'Free Solo' Directors on Handling the Danger of Filming Their Rock-Climber Documentary

Jimmy Chin/National Geographic
Honnold atop Yosemite's El Capitan on June  3, 2017.

Married helmers Jimmy Chin and Elizabeth Chai Vasarhelyi followed elite climber Alex Honnold for two years on his historic journey scaling the 3,000-foot El Capitan wall — and earned an Oscar nom for best doc feature.

Free Solo, a documentary following professional climber Alex Honnold's journey to scale the 3,000-foot El Capitan rock wall is adrenaline-inducing in more ways than one. In addition to the nail-biting climb itself, the Oscar-nominated film includes difficult conversations about love, potential loss and the lengths to which one is willing to go to pursue a passion. Over two years, Honnold trains his way to a perilous victory in Yosemite while grappling with the relational consequences of such a deadly profession.

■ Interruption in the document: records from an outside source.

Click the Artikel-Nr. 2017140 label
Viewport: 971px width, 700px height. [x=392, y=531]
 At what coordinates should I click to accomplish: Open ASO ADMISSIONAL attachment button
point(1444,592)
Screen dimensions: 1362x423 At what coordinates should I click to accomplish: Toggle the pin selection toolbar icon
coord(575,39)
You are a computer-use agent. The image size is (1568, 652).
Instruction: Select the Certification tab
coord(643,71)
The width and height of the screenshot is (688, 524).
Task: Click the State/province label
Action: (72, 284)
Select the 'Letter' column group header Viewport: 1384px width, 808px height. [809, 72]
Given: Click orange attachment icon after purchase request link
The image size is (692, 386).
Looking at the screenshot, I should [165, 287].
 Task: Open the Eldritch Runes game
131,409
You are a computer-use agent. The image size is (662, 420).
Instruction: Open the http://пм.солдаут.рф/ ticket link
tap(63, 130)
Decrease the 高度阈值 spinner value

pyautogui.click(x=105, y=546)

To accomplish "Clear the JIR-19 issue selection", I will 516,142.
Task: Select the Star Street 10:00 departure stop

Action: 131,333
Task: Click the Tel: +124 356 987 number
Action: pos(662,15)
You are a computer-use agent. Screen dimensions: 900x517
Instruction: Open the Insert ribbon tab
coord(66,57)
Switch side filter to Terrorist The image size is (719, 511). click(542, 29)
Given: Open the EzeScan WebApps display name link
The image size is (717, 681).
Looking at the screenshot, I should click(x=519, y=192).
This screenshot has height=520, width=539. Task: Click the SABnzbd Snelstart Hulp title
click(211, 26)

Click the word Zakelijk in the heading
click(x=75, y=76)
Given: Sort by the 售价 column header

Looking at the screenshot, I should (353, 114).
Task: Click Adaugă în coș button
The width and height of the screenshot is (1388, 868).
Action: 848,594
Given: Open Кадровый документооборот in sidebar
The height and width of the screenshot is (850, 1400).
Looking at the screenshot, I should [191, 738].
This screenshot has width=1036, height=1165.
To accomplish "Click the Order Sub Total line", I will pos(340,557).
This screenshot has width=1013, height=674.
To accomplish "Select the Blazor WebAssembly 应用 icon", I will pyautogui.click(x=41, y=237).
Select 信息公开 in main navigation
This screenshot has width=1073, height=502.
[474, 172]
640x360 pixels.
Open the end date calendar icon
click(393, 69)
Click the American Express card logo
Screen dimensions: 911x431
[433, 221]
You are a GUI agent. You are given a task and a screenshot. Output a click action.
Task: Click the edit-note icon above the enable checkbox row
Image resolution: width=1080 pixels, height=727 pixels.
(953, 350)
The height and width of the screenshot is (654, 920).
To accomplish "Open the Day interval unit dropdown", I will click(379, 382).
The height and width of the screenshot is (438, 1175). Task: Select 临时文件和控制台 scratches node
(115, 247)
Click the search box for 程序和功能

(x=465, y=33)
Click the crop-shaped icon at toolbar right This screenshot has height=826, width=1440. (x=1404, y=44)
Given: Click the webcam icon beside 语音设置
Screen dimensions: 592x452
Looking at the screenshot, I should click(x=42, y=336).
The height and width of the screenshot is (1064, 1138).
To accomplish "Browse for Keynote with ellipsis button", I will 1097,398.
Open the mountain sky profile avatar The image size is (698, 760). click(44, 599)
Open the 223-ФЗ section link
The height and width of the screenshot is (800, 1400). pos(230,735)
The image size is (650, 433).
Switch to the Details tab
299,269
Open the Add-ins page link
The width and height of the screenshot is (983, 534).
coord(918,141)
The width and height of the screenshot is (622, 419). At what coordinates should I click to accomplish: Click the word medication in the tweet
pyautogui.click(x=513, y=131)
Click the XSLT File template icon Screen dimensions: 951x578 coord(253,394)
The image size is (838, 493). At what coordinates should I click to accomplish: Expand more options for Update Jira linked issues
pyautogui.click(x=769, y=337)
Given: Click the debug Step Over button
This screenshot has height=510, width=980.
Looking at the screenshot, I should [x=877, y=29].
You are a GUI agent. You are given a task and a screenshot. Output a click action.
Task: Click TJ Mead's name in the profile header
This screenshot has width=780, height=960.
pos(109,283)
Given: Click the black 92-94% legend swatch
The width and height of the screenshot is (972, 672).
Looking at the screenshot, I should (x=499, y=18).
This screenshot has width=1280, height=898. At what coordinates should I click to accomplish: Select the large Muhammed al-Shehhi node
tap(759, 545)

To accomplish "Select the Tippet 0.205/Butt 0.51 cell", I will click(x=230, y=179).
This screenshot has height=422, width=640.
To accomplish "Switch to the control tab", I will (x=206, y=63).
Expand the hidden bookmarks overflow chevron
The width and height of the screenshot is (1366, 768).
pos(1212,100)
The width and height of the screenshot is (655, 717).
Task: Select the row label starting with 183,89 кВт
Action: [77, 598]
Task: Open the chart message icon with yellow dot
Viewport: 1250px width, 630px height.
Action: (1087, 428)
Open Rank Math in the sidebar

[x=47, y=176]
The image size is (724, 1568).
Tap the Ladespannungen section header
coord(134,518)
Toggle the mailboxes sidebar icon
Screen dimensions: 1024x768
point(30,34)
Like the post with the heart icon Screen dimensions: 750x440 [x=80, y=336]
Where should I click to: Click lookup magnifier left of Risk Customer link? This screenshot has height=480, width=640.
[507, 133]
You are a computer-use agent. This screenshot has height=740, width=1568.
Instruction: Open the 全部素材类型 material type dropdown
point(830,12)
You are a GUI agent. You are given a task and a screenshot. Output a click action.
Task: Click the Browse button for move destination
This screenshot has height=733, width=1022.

Directors Jimmy Chin and Elizabeth Chai Vasarhelyi spoke with THR about struggling with the ethics of filming such a dangerous climb and connecting with audiences in unexpected ways.

How did filming and editing simultaneously influence your work?

ELIZABETH CHAI VASARHELYI It was really valuable because when you look at what you've shot, you engage with it in a different way. It allows you to realize what you want to focus on.

CHIN It was very helpful for the day of the actual free solo because we also knew what our best angles were and how we wanted to shoot each section of the climb. We could refine it throughout the two years that he was working on the route. We wanted to know exactly how we were going to shoot it on the day of so there were no tough decisions to make on the fly.

Alex can be a little hard to connect with emotionally, especially in the beginning of his onscreen journey. How did you did figure out how to connect him with audiences?

VASARHELYI We always felt like Alex's story is more about connection and courage than anything else. The main mechanism that we had that we never could've anticipated was [his girlfriend] Sanni. When we began making the film, Alex was online dating. We thought that would be kind of humorous. In a very scary film, we'd have this comic relief because it was unclear how he'd ever explain what he does for a living or invite people back to his van. But then he met Sanni, who is incredibly emotionally intelligent. She felt confident enough to push back on him and also stand up for herself while trying to love him for who he is.

How did you approach the danger the crew had to be in to shoot this?

CHIN Our high-angle team was made up of elite professional climbers, meaning they're not just great climbers but they understand what it means when a camera is introduced to the situation. Alex's safety was always critical, and Alex's experience was important to us. We all know why he climbs — for the love of the climb and the experience you have climbing and pushing yourself. We shaped our production around preserving that experience for him. Something I'm the most proud of is that Alex finished the climb and looked at me and said, "That was exactly the experience I wanted."

What are you working on next?

VASARHELYI We've been working on a film concurrently about Kristine Tompkins, Doug Tompkins, Yvon Chouinard and Tompkins Conservation. They were the original eco warriors — the original group of inspiring people who not only defined the outdoor ethos but also created this conservation mentality.